Entries on target coordinates:
* * * * * * *

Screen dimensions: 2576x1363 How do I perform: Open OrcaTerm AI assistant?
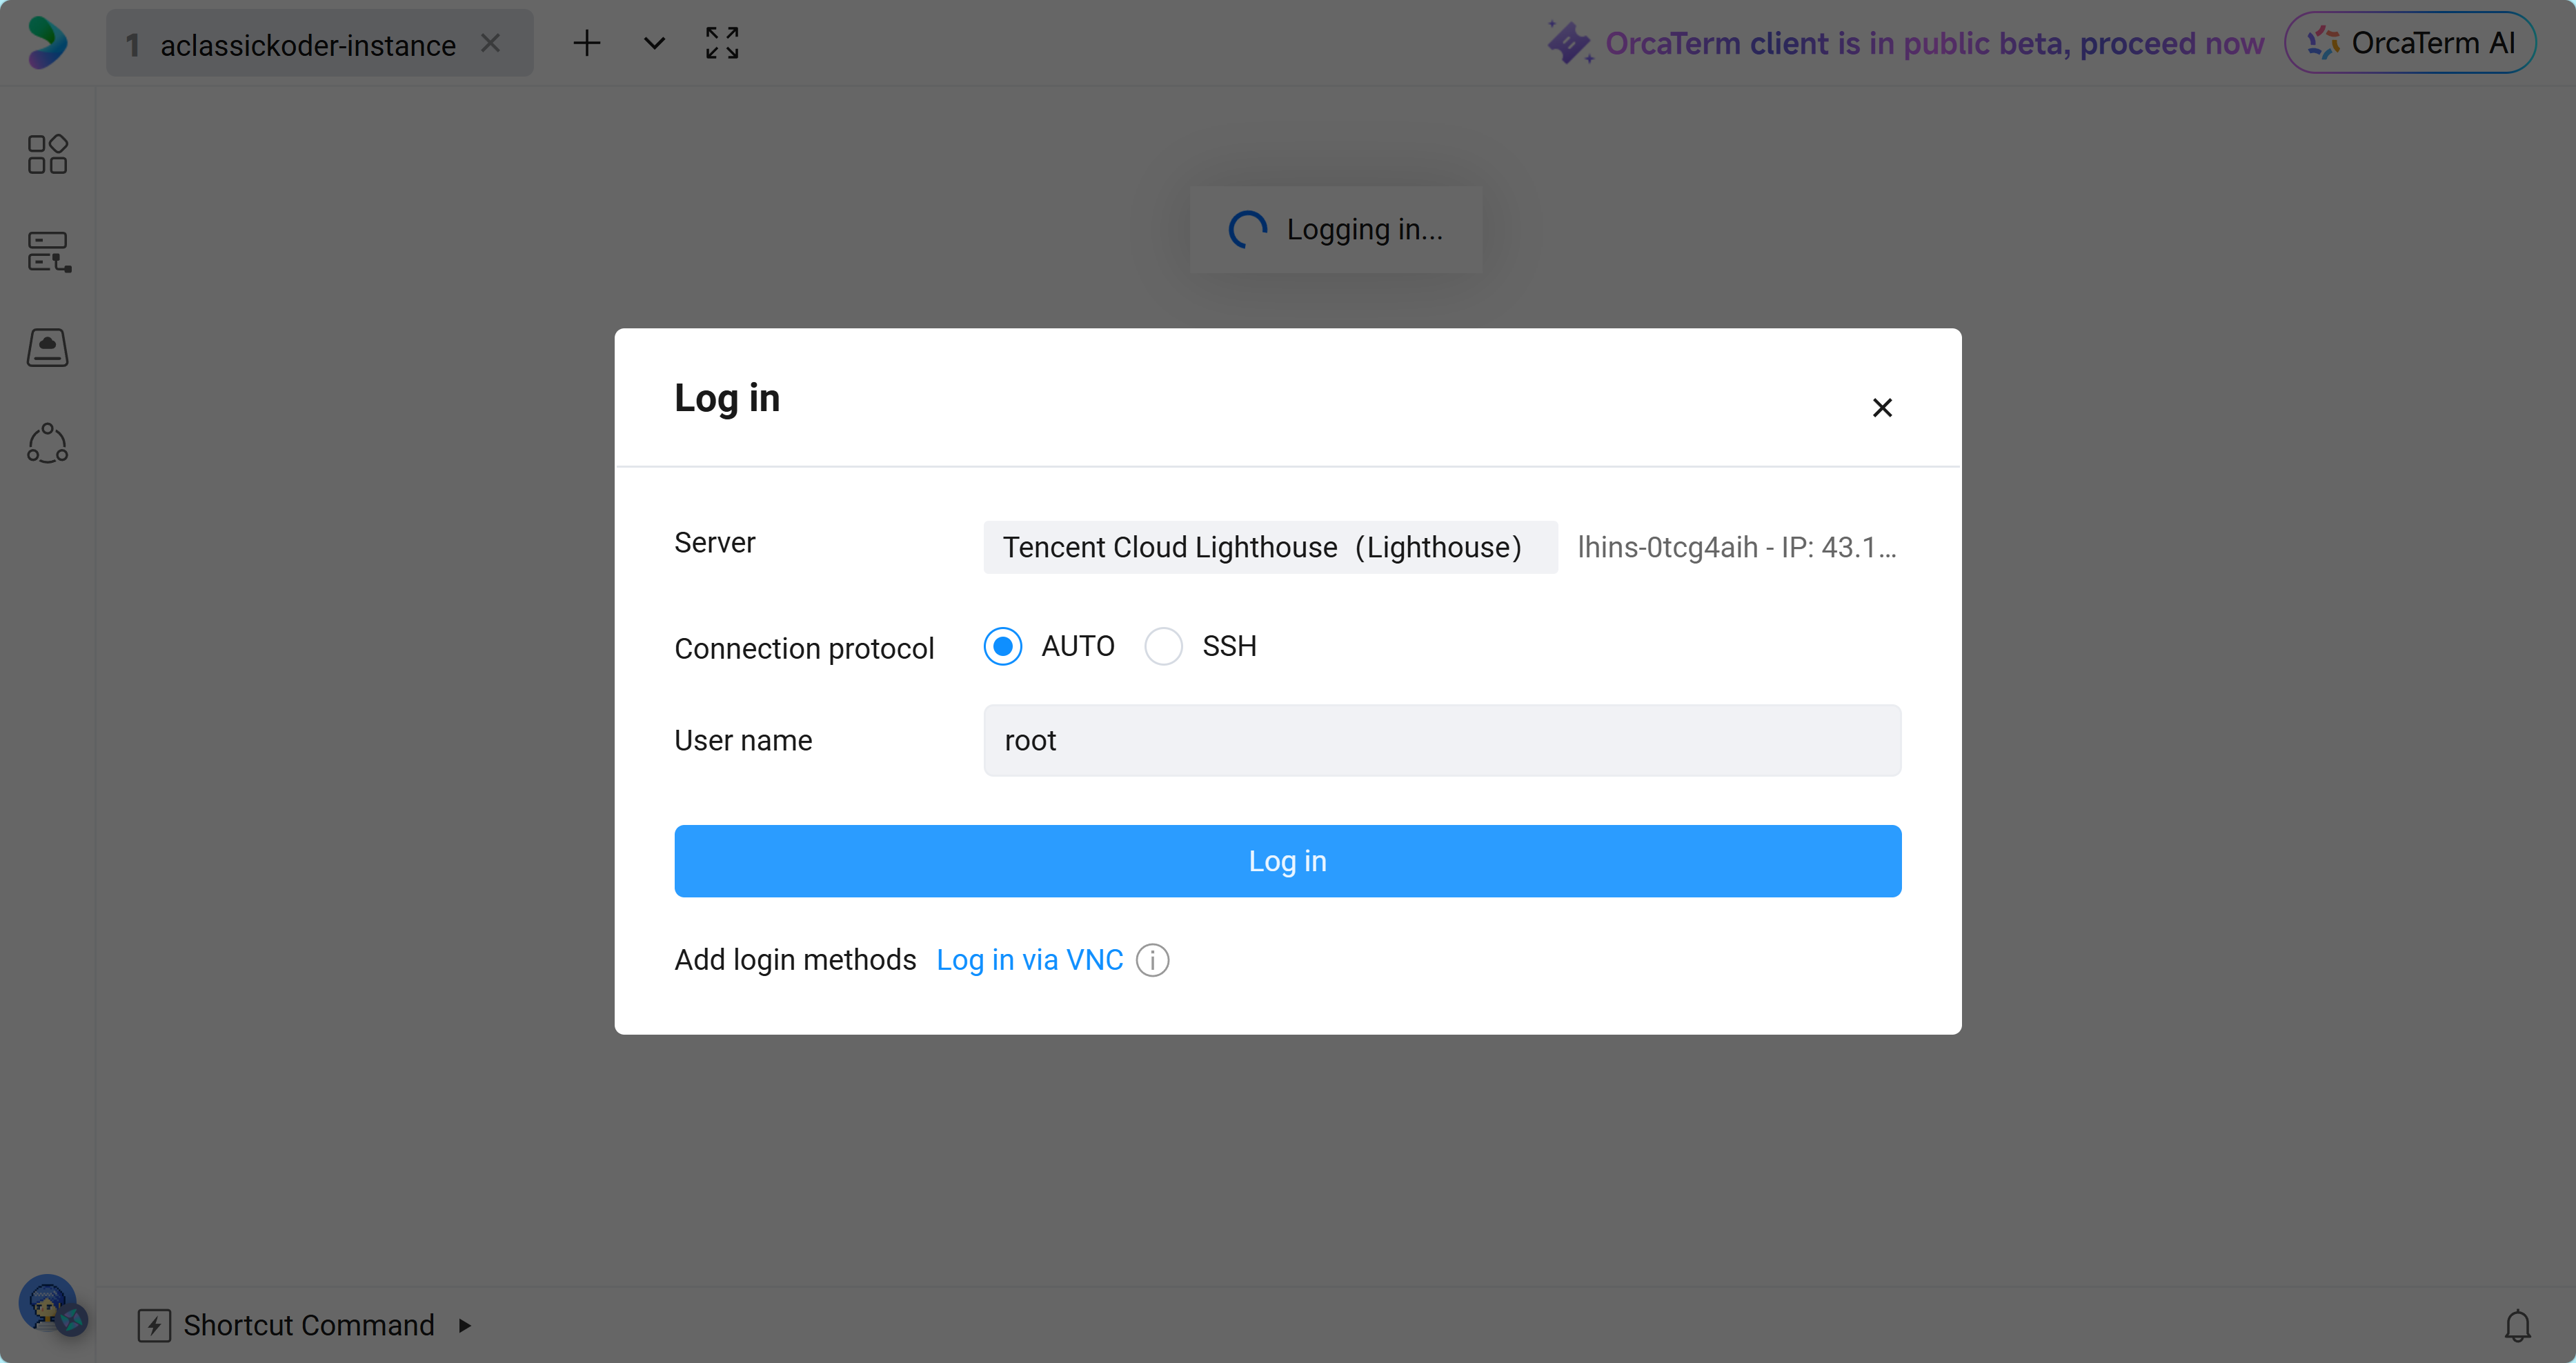tap(2410, 43)
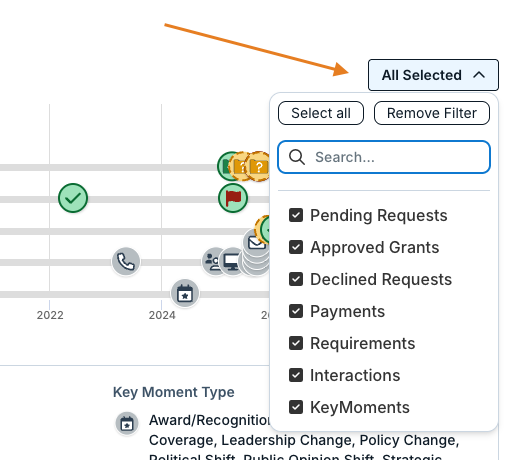This screenshot has width=513, height=460.
Task: Click the orange question folder pending request icon
Action: (259, 166)
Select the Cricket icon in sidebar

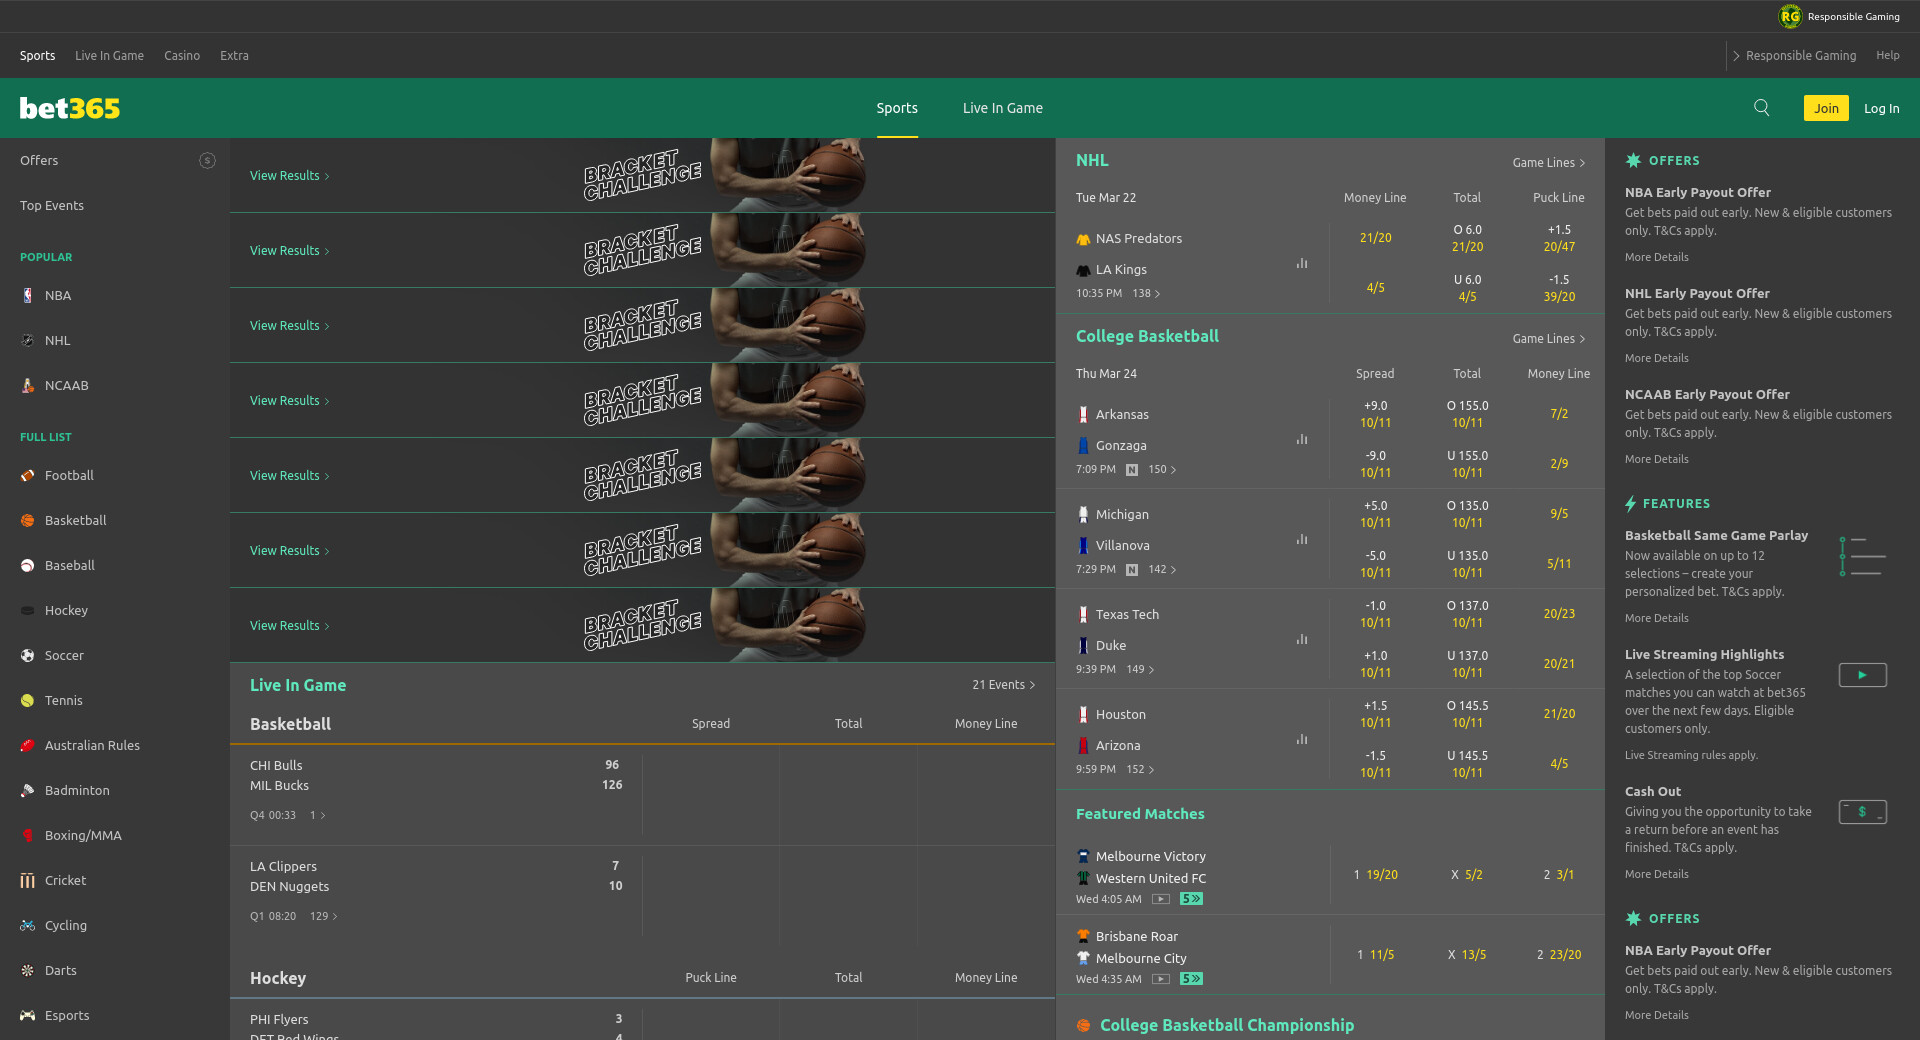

* * * * * * *

TASK INSTRUCTIONS: Rewrite all of the lines above, changing "sidebar" to "side panel" and keeping everything else the same. Omit the pictures from your answer.

EXERCISE SOLUTION:
Screen dimensions: 2576x1363 How do I perform: Open OrcaTerm AI assistant?
tap(2410, 43)
This screenshot has width=513, height=460.
Task: Click the orange question folder pending request icon
Action: (259, 166)
Select the Cricket icon in side panel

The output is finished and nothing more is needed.